YOUR INSTRUCTIONS = Retype the listing below exactly as it appears, everything from the start of the listing down through the line containing "I want to click on y-axis-title-text: Bowen", with both ends included.

Segment Start: DATA RECORDS

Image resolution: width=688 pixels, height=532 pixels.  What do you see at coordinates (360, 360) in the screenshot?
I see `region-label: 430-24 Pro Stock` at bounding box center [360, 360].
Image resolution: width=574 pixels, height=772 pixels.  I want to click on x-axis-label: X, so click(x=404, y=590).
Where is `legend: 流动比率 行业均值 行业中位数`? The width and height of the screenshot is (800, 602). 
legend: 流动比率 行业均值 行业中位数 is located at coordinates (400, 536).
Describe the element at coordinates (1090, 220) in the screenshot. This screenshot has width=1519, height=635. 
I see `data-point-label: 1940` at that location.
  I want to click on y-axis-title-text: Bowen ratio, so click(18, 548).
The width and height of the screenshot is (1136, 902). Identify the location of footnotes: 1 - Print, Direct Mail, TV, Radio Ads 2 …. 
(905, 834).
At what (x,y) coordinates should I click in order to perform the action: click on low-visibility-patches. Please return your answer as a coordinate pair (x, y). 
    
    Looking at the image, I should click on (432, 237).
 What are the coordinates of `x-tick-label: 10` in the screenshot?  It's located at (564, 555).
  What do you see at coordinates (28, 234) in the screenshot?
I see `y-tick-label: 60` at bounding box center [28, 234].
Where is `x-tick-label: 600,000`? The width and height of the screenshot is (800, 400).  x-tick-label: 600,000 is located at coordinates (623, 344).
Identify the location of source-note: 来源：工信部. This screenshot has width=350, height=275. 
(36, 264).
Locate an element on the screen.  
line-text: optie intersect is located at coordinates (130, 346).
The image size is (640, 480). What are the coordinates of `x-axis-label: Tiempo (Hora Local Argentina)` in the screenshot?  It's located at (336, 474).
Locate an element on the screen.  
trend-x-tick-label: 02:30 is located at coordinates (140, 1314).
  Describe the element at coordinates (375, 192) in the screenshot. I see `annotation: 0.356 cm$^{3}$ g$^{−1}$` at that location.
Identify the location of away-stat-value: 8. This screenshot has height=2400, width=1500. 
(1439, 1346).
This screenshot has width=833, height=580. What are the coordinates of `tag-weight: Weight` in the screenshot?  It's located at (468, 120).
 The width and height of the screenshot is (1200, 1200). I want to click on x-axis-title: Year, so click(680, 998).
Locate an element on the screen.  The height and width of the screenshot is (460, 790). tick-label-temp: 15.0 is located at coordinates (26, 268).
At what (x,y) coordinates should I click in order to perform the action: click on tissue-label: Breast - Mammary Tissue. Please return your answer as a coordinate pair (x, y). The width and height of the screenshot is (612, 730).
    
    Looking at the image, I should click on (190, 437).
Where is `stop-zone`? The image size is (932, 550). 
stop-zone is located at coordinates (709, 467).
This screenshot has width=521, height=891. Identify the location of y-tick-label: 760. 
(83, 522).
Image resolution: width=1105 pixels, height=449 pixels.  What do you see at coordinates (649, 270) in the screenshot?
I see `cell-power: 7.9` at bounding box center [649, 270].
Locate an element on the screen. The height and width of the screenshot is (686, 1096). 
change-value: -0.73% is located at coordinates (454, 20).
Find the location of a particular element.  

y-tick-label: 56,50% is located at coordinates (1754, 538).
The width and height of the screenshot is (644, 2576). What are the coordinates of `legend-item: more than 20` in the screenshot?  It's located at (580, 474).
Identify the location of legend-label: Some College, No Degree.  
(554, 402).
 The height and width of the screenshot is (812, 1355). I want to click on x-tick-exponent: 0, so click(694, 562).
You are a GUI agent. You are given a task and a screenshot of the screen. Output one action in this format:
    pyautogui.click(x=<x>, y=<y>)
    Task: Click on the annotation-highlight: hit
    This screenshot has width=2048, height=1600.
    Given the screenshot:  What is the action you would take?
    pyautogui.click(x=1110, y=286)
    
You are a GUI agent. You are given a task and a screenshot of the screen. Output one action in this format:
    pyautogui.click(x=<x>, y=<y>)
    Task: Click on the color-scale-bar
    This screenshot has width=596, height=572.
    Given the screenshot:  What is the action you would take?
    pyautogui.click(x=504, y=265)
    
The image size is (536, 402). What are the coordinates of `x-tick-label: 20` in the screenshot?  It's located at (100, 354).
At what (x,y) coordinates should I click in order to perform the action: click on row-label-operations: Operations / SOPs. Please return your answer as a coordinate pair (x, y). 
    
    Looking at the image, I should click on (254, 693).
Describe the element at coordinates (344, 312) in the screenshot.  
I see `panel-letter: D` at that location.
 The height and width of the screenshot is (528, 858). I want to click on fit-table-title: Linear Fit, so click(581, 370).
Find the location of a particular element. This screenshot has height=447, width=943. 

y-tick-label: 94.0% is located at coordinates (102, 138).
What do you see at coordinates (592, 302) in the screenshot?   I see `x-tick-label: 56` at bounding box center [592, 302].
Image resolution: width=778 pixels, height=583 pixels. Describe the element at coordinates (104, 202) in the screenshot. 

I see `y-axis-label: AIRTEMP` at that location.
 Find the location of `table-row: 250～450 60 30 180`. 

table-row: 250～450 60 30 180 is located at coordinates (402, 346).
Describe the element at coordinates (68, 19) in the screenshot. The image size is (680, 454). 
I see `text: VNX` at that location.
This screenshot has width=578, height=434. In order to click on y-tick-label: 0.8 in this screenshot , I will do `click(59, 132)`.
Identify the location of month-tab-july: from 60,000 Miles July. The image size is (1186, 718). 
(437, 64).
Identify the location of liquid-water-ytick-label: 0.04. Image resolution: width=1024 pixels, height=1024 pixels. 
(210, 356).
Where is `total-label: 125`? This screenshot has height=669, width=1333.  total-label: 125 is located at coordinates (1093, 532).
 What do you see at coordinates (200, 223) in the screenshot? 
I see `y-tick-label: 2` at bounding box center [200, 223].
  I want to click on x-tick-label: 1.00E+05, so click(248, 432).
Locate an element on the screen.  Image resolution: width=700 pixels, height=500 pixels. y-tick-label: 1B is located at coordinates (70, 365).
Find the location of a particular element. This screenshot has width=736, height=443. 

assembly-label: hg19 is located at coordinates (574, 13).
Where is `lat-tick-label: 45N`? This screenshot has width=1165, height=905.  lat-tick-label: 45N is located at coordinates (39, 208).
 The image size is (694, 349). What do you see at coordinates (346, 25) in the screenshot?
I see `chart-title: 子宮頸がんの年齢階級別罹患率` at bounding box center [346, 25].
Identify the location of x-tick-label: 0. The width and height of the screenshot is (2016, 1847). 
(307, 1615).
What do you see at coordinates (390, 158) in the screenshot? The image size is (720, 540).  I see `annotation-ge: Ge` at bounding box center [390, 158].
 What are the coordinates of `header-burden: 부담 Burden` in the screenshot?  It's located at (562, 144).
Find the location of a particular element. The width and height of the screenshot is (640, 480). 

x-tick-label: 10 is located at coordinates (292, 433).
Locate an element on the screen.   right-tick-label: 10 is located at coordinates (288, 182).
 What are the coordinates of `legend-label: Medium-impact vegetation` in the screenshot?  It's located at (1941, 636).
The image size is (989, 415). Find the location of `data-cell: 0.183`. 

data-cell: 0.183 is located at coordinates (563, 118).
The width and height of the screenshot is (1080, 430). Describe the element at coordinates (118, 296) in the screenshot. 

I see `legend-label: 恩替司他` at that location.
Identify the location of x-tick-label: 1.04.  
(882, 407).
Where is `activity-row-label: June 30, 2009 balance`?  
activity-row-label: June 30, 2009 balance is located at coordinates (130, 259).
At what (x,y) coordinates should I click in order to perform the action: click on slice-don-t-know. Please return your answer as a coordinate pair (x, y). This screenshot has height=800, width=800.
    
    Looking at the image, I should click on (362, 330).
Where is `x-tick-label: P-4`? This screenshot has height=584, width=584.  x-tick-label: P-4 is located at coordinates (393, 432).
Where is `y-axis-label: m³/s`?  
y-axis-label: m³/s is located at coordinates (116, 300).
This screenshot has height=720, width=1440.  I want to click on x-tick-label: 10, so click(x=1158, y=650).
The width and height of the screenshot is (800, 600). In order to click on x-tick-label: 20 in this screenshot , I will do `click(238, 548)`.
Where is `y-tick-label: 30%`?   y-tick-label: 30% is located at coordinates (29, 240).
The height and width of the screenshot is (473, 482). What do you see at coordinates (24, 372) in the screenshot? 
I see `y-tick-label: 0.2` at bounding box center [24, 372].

Segment End: DATA RECORDS

OUTPUT =
Image resolution: width=688 pixels, height=532 pixels.  What do you see at coordinates (360, 360) in the screenshot?
I see `region-label: 430-24 Pro Stock` at bounding box center [360, 360].
Image resolution: width=574 pixels, height=772 pixels.  I want to click on x-axis-label: X, so click(x=404, y=590).
Where is `legend: 流动比率 行业均值 行业中位数`? The width and height of the screenshot is (800, 602). 
legend: 流动比率 行业均值 行业中位数 is located at coordinates (400, 536).
Describe the element at coordinates (1090, 220) in the screenshot. This screenshot has width=1519, height=635. 
I see `data-point-label: 1940` at that location.
  I want to click on y-axis-title-text: Bowen ratio, so click(18, 548).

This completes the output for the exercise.